▸ Problem statement
Please put the items as a Markdown table with the columns "Row" and "Line". Begin at the line that has "Given: Click the Greek word ἀπολυση" and stop after the one that has "The height and", skipping blank lines and leaving the pictures out.

▸ Recorded information

..............................

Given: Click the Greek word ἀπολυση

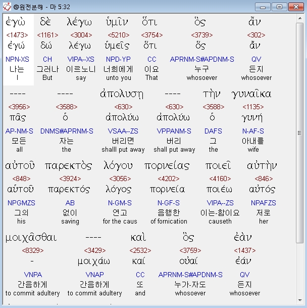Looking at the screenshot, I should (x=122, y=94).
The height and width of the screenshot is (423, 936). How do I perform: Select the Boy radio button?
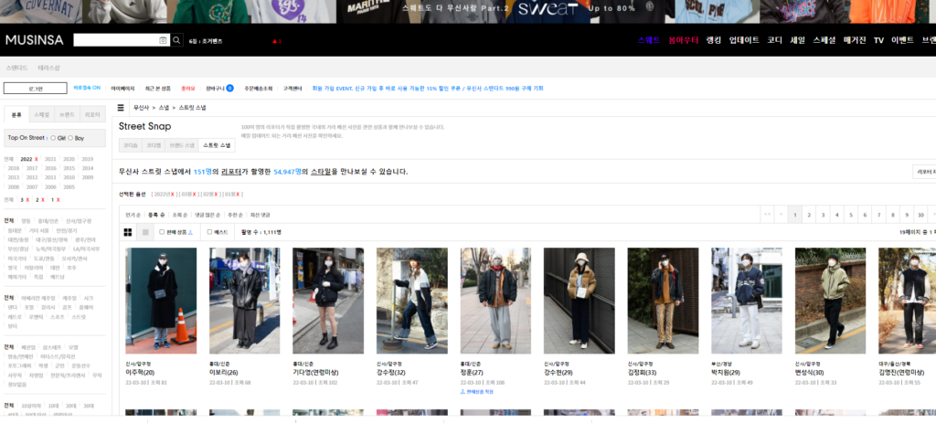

..............................

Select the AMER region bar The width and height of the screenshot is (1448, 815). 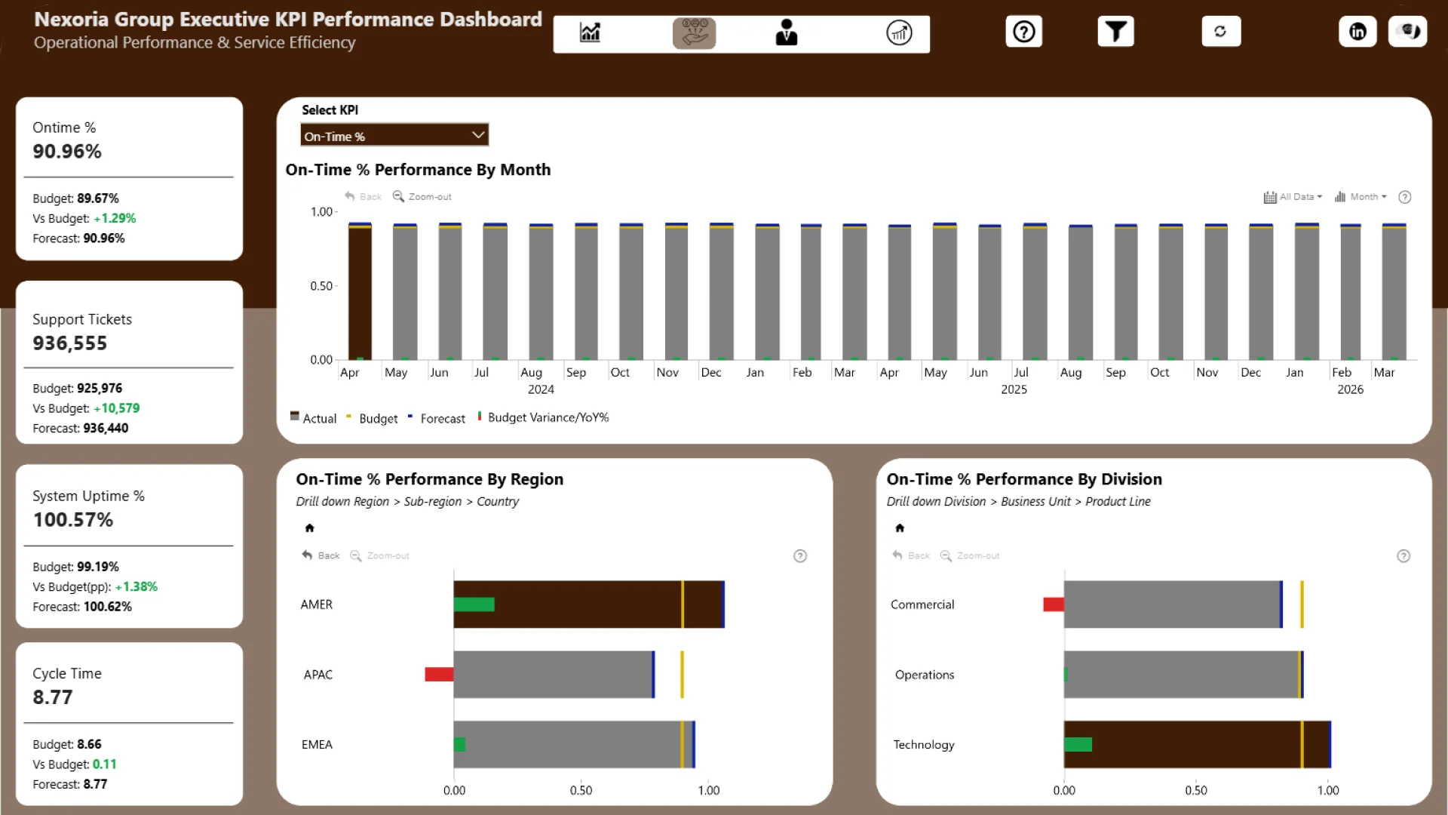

..............................

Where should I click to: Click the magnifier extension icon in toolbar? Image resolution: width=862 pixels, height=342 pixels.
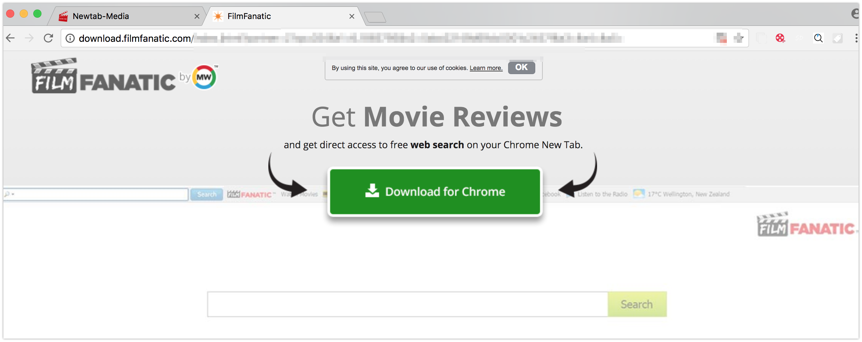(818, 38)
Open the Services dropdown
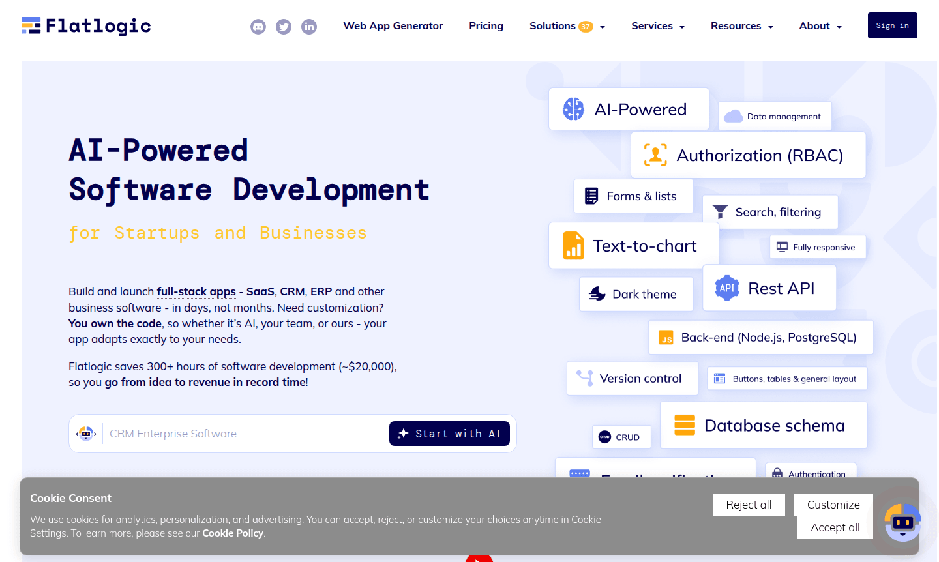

..............................

▸ Answer to this task
| Row | Line |
|---|---|
| 1 | Given: Click the Greek word ἀπολυση |
| 2 | Looking at the screenshot, I should (x=122, y=94). |
| 3 | The height and width of the screenshot is (423, 936). How do I perform: Select the Boy radio button? |